Agreement firmed in 1921 between Russia and Turkey

The Treaty of Moscow, or Treaty of Brotherhood (Moskova Antlaşması, Московский договор) was an agreement between the Grand National Assembly of Turkey (TBMM), under the leadership of Mustafa Kemal, and Russia, under the leadership of Vladimir Lenin, signed on 16 March 1921. Neither the Republic of Turkey nor the Soviet Union had then been established. The internationally recognised Turkish government at the time was that of Sultan Mehmed VI, but it was not party to the Treaty of Moscow. The Sultan's government had signed the Treaty of Sèvres, which had been repudiated by the Turkish National Movement.

==Key points==

Under the Treaty of Moscow, both governments undertook to establish friendly relations between the countries. The treaty stipulated that the term "Turkey" in it meant the territories included in the National Oath, which had been adopted by the Ottoman Parliament on 28 January 1920. Article VI declared all treaties that had been concluded between Russia and Turkey to be null and void. Under Article II, Turkey ceded Batum and the adjacent area north of the village of Sarp to Soviet Georgia (the Kars Oblast went to Turkey).

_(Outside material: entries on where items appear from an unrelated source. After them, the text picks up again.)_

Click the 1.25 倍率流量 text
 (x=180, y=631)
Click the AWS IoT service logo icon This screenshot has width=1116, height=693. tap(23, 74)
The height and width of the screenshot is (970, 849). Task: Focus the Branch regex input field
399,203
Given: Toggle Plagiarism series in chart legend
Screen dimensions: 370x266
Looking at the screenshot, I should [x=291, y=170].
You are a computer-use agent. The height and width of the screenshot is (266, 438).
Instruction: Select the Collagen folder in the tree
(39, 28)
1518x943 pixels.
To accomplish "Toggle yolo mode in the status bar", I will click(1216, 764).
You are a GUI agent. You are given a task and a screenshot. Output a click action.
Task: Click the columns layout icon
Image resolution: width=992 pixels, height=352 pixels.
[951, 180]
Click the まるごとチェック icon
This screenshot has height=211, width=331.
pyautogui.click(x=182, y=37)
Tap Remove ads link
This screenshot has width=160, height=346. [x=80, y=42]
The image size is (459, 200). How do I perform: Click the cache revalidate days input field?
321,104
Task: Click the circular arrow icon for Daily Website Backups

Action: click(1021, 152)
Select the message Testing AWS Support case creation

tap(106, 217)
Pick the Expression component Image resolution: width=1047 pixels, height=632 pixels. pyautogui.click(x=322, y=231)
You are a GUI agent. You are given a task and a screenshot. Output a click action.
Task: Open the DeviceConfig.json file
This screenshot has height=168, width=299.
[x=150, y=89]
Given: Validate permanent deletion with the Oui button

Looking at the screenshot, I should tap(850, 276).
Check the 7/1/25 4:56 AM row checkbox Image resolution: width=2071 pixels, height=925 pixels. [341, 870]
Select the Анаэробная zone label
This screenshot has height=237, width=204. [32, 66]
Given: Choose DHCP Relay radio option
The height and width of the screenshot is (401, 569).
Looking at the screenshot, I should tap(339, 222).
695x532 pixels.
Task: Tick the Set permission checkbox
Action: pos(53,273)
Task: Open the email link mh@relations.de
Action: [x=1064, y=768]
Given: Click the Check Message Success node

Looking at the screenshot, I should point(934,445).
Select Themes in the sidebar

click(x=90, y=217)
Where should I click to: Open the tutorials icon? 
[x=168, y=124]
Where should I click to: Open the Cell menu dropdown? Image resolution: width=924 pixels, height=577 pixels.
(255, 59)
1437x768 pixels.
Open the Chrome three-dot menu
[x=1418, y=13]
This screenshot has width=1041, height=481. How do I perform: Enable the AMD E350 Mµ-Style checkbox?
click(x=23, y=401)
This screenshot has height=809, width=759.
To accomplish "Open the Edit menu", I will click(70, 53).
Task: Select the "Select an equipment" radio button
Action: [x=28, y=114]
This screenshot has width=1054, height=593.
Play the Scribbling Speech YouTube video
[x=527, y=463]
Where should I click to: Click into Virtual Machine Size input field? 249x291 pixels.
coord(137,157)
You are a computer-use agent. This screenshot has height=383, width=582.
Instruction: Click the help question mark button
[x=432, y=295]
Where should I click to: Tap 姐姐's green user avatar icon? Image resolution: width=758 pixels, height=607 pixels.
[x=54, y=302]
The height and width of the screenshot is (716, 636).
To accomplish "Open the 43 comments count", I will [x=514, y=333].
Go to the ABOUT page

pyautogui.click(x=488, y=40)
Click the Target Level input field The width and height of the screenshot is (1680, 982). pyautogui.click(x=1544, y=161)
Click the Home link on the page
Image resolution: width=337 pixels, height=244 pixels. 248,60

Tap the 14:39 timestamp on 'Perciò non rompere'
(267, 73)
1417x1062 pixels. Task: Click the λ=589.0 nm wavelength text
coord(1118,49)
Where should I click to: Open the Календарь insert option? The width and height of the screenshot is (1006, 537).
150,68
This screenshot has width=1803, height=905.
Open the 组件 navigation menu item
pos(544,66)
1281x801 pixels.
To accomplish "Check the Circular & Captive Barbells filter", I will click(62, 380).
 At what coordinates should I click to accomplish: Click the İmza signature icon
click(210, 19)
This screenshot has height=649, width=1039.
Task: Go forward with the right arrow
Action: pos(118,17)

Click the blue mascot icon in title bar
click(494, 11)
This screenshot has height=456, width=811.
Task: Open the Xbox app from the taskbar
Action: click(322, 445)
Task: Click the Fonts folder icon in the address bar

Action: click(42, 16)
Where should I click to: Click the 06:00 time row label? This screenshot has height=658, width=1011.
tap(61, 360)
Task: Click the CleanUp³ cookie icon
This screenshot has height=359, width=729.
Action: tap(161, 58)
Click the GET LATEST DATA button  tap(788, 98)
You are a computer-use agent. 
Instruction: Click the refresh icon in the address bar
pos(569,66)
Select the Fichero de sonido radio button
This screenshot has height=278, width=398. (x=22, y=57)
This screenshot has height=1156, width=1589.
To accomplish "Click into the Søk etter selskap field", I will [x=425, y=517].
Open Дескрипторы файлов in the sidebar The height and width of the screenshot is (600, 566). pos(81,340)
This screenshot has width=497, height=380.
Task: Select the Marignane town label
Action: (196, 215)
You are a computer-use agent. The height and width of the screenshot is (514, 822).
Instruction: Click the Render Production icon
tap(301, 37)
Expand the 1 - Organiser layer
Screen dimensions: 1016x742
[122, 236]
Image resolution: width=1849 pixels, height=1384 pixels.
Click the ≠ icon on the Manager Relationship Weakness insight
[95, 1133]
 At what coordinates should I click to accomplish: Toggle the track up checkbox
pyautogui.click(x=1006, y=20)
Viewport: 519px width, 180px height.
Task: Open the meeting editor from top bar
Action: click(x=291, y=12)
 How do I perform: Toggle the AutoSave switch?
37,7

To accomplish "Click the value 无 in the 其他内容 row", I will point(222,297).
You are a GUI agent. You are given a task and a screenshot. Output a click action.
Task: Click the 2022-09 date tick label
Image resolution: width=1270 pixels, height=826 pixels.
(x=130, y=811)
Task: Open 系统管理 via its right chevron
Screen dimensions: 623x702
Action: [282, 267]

Article III instituted an autonomous Nakhichevan district under Soviet Azerbaijan's protectorate. Under Article V, the parties agreed to delegate the final elaboration of the status of the Black Sea and the Turkish Straits to a future conference of delegates of the littoral states if the "full sovereignty" and security of Turkey and "her capital city of Constantinople" were not injured.

==Kars treaty==
Turkey's borders, as well as those of Georgia, Armenia and Azerbaijan, as defined by the treaty as well as the nearly-identical Treaty of Kars (signed on October 13, 1921), are still in existence.

==2015 Russian–Turkish tensions==
After the shootdown of the Russian Sukhoi Su-24 over the Syria–Turkey border in November 2015 and the rise of Russian–Turkish tensions, members of the Communist Party of Russia proposed annulling the Treaty of Moscow. Initially, the Russian Foreign Ministry considered that action to send a political message to the government of Turkish President Recep Tayyip Erdoğan. However, Moscow ultimately decided against the idea in its effort to de-escalate tensions with Ankara.